International Feminist Scholars Explore Abrahamic Traditions Patriarchy & Sustainability from an Interdisciplinary Perspective

International Feminist Scholars Explore Abrahamic Traditions Patriarchy & Sustainability from an Interdisciplinary Perspective

International Feminist Scholars Explore Abrahamic Traditions Patriarchy & Sustainability from an Interdisciplinary Perspective

Is nature, the environment, sustainability, and ecology feminist issues?

What is the link between different structures of patriarchy and the damage being done to planet earth?

What solutions can activists working within the different Abrahamic religious and secular traditions bring from a feminist perspective to the pressing environmental and sustainability questions of our time?

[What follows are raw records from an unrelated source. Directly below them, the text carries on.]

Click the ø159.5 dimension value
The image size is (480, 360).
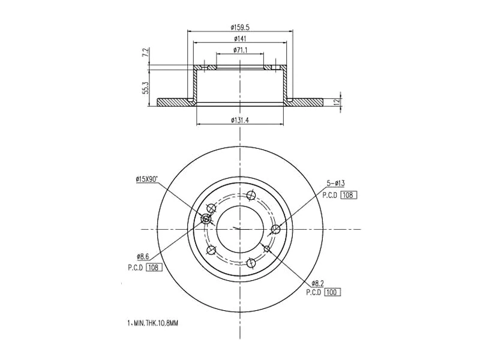pos(240,26)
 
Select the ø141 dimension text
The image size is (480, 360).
pos(240,38)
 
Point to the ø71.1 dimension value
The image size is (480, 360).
pos(240,50)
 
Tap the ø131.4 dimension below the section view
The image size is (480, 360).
pos(240,120)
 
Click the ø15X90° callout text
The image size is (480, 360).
pos(146,178)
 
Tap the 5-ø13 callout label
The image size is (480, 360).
pos(336,182)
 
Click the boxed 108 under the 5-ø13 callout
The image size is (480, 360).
pos(349,195)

The Abrahamic Traditions, Patriarchy & Sustainability workshop, held virtually earlier this spring brought together an interdisciplinary group of international, multi-religious women faculty and scholars with diverse perspectives and worldviews to explore these questions and how the Abrahamic traditions impact human interaction with the environment, and the relationships between gender roles, patriarchal social and political arrangements and sustainability.

This idea began as a conversation at the Abrahamic Traditions & Environmental Change workshop in Rhodes, Greece in 2019. With the support of Dr. Daniel Weiner, vice president of Global Affairs, University of Connecticut, these conversations continued with Nawal Ammar, dean of the College of Humanities & Social Sciences, Rowan University, and Hind Ahmed Zaki, assistant professor of Political Science, University of Connecticut and evolved into an interdisciplinary workshop with a focus on women, gender, patriarchal societies, ecofeminism and the environment.

The aim of the Abrahamic Traditions, Patriarchy & Sustainability was to engage in cross-disciplinary discussions on the intersection of women’s rights, ecofeminism and how the monotheistic faiths initiated in the Middle East, Judaism, Christianity, and Islam significantly shape cultural traditions, beliefs and perceptions.  More importantly is how a pro-womanist/feminist perspective can contribute and translate those traditions into positive social and ecological action to heal our mother earth.

This collaborative workshop with a global worldview was co-organized by University of Connecticut Abrahamic Program for Academic Collaboration in the MENA Region, Nawal Ammar, Dean of the College of Humanities & Social Sciences at Rowan University, and Hind Ahmed Zaki, Assistant Professor within the Department of Political Science and Literatures, Cultures, and Languages, and the College of Liberal Arts & Sciences at the University of Connecticut.

Faculty and scholars from around the world were invited to address themes broadly related to how women movements within various Abrahamic traditions and institutions contribute new pathways for environmental sustainability, equity, and ecological balance through imagining new ways of organizing the family, work, society, and life on earth.

In a recently released video, below, an international group of scholars share their perspectives on the influences of the patriarchal Abrahamic traditions and the interrelationship between feminism and nature.

“We know the oppression of the environment is also the oppression of women and human rights, whether it’s men or women,” said Nawal Ammar. “Islam is actually environmentally affirming. It has a unique perspective and it’s a relational view with the environment.”

While eco-feminism has been a framework since Françoise d’Eaubonne coined the terms in 1974, its use has been limited within the full spectrum of the Abrahamic religions and more particularly the Middle East/North Africa (MENA) region.  

“What does this correlation between gender and the environment mean? Are we promoting better involvement of women in the strategy to combat climate change,” asked Yousra Abourabi, assistant professor, Universite Internationale de Rabat, Morocco. “Is it understood that an environmentalist approach to public policies can only be conducted if there are also feminist?”

“We know through our scholarship and through our research there is actually a very exciting research agenda emerging when it comes to issues of patriarchy, eco-feminism, and women’s rights within the Abrahamic Traditions and within the larger Middle East,” said Hind Ahmed Zaki, University of Connecticut.